Account wide terraform - alphagov/notifications-manuals GitHub Wiki
This document is intended for engineers who want to learn the basics of what Account-wide Terraform (AWT) is, how to use it to make infra changes and how to use it to debug issues. It assumes you know Terraform and GDS CLI basics.
AWT acts as a bootstrap for deploying the initial infra required for other foundational Notify infra to be deployed. It does not deploy the Notify application and the infra it requires, which is deployed from notifications-aws.

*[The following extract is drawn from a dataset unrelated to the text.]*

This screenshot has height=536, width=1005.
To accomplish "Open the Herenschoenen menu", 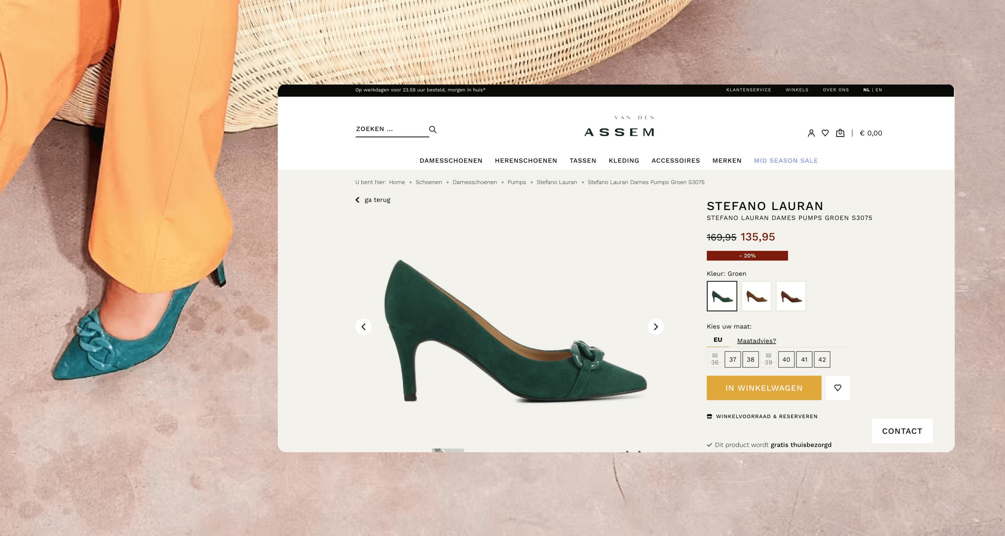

- Improved security - IAM config for Concourse workers is stored in this repo. If this was stored in
notifications-aws
a Concourse worker may be able to access this config -
notifications-aws
uses roles some of the infra we have declared in this repo so must be deployed first. - Application of environment-specific config - Infra changes may need to be applied to a specific env (e.g. for testing new IAM permissions) and they can be tested by specifying an environment to apply them from in this repo. There are 2 types of envs you can apply AWT changes to:
-
notify-env -
dev[a-f]
,preview
,staging
,production
-
notify-deploy-env
notify-deploy
,notify-deploy-staging
(AWS accounts hosting concourse)
-
notify-env -
Terraform commands are run via make
commands in the root of the repo.
make <env name> <init | plan | apply | destroy>
In rare cases you may need to bootstrap an environment.
make <env name> bootstrap
NOTE: Changes to the
production
environment must have a cyberthumb before being applied.
When applying any changes to the Terraform. There is no pipeline for deploying AWT changes, so they must be done locally.
For example, if you wanted to move away from using parameter store (SSM) for storing secrets and move to Secrets Manager instead, you would need to change what permissions the manipulate_dev_secrets
role has access to to preserve the behaviour of that role being able to access secrets.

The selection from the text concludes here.